Home Community Ninety-First Seattle Bon Odori

Ninety-First Seattle Bon Odori

Ninety-First Seattle Bon Odori

Photos and Text by David Yamaguchi
The North American Post

Drummer Emily Ko Flutists Ngoc Dinh left Kayla Butler and Alina Butler

Across late July, Bon-Odori returned to the Seattle, Tacoma, and White River Buddhist temples after a three-year hiatus. In Seattle on July 15-16, the attendance was sparser than in years past. This is all right, however, as the scene is normally too crowded.

From a Shin-Issei perspective, the Seattle Obon festival differs from those in Japan in that it features dances from various parts of Japan, instead of solely regional dances (“Shin-Issei Journey,” July 14).

As an example, Yuka Matsudaira wrote in to ask how the dance, “Gosho Ondo” got here. She believes that someone must have brought it from Shiga-Ken, probably in part by bringing a 78-record of it. But who and when? Like many things in the Seattle Japanese American community, the specific backstories of individual Seattle Obon dances are probably lost to time.

dancers Beverly Glasser Jennie and Dennis Terpstra above Hot Sunday spectators below

Regardless, the main thing is that the long-slumbering ancestors returning to visit their Puget Sound villages could see that the people are still here and doing all right post-pandemic.

dancers Darlene Suyematsu foreground Connie Toda and Rev Katsuya Kusunoki background
Choir sings Fukushima Ondo to flute accompaniment Haa you fue ya taikoni Tsui sa­­so­­wa­rete you

Today, we share a deeper understanding of the mostly rural villages of the Issei that persisted through pandemics, famines, and earthquakes/tsunami without benefit of antibiotics and building codes. Examples include the Tempo famine (1833 – 1837), which led to an uprising in Osaka that had to be put down by government troops, and the 1896 Meiji Sanriku earthquake and tsunami, northeast Honshu.

Also of interest is how far back in time Bon Odori existed. Evidence of it first appears in Japanese written records in the late 15th century. It was widespread by the Edo Period (1603 – 1867).

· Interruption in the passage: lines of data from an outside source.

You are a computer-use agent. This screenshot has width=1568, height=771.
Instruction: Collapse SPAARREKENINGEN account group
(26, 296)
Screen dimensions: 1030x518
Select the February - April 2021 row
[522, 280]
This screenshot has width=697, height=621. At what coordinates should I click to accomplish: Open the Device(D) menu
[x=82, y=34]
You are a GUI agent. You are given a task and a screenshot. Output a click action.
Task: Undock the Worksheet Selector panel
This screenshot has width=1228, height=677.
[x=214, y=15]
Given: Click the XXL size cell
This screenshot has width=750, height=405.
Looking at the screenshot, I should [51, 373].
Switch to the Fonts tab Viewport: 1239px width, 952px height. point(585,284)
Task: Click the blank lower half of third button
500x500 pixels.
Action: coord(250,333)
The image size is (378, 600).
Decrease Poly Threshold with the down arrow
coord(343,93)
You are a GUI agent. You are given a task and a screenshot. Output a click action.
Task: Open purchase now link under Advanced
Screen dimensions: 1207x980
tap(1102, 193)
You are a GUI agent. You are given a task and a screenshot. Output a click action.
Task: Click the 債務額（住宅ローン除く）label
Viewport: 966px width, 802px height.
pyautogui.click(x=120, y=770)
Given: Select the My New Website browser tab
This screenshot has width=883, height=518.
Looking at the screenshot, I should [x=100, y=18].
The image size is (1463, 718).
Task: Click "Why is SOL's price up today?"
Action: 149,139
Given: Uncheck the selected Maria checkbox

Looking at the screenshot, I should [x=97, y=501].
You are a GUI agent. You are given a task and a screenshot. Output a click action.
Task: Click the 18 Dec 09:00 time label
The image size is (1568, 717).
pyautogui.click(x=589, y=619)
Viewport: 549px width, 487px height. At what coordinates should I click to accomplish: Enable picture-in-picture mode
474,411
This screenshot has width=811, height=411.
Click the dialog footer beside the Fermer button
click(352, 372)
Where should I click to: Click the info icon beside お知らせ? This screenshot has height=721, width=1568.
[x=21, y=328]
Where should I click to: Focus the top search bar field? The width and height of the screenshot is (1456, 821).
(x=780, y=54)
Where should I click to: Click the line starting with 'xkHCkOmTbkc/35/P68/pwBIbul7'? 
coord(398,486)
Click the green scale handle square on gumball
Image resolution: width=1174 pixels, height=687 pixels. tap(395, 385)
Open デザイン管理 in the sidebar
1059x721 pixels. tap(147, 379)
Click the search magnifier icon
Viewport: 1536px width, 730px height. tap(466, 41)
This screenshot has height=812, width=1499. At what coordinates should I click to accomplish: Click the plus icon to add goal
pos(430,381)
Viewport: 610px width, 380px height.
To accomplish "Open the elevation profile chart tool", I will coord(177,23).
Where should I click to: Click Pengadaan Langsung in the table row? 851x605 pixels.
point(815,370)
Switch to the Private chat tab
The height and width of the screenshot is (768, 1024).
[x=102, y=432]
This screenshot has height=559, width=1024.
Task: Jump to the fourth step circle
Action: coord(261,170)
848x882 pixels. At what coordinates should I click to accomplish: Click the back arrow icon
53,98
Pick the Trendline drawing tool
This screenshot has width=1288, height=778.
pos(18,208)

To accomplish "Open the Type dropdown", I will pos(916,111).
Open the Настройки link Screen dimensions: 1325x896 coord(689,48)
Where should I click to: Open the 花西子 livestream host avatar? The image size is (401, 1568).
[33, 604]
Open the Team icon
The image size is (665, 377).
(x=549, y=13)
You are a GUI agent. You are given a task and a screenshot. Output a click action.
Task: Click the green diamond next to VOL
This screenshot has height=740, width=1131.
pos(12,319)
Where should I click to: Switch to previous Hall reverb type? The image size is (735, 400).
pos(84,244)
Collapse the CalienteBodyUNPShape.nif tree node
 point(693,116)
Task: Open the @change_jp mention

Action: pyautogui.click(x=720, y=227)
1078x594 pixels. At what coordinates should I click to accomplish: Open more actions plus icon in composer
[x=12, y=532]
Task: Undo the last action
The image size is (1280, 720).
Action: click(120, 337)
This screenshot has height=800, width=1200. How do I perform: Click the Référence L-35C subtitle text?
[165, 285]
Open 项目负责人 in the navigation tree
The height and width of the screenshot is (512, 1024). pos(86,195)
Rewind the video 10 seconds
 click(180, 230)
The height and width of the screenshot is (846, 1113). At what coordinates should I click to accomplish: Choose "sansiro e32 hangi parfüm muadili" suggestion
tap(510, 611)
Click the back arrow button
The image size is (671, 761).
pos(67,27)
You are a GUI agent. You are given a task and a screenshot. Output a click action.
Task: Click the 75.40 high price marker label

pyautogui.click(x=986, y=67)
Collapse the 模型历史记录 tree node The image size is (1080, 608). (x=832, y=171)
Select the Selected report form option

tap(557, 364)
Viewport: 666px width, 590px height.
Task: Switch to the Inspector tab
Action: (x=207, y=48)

Two Story Zori belts out reggae in the beer garden behind the temple

Proofreader’s note: “I haven’t been to Obon since the days of junior high, when you had to walk around and around, just to see who else was there.
I probably told you this last year but many years ago, I told a co-worker from Japan about our JA Obon so he took his family.

His reaction was something like, “It’s like big party! More fun than in Japan! And food!”
I like the idea that the dances are from different regions of Japan. It shows the “diversity” of our Japanese community. — GS

Freestyle dance time an opportunity for everyone to get their groove on Marisa faces camera in yukata
Shinran Shonin 1173 1262 founder of Jodo Shinshu Pure Land Buddhism watches the festival from Wisteria Park opposite the temple The Seattle Betsuin follows Jodo Shinshu
Bon-Odori                                                                             “I become aware of a strange remote sound from without … a measured clapping of hands. But this clapping is very soft and at long intervals. And at still longer intervals there comes to us a heavy muffled booming, the tap of a great drum, a temple drum.
“Oh! we must go to see it,” cries Akira; “it is the Bon-odori, the Dance of the Festival of the Dead. …
The sonorous echoing of geta, the koro-koro of wooden sandals, fills all the street, for many are going. …
I perceive, that we are in the court of an ancient Buddhist temple. …
“Out of the shadow of the temple a processional line of dancers files into the moonlight … all young women or girls, clad in their choicest attire. … And, at another tap of the drum, there begins a performance impossible to picture in words. …
“All together glide the right foot forward one pace… and extend both hands to the right, with a strange floating motion. … Then the right foot is drawn back. …
“And so slowly… the processional movement changes into a great round, circling about the moonlit court. …
“And always, the white hands sinuously wave together, as if weaving spells… now with palms upward, now with palms downward. …
“And there comes to me the thought that I am looking at something immemorially old. …”
— Lafcadio Hearn, “Glimpses of Unfamiliar Japan” (1894).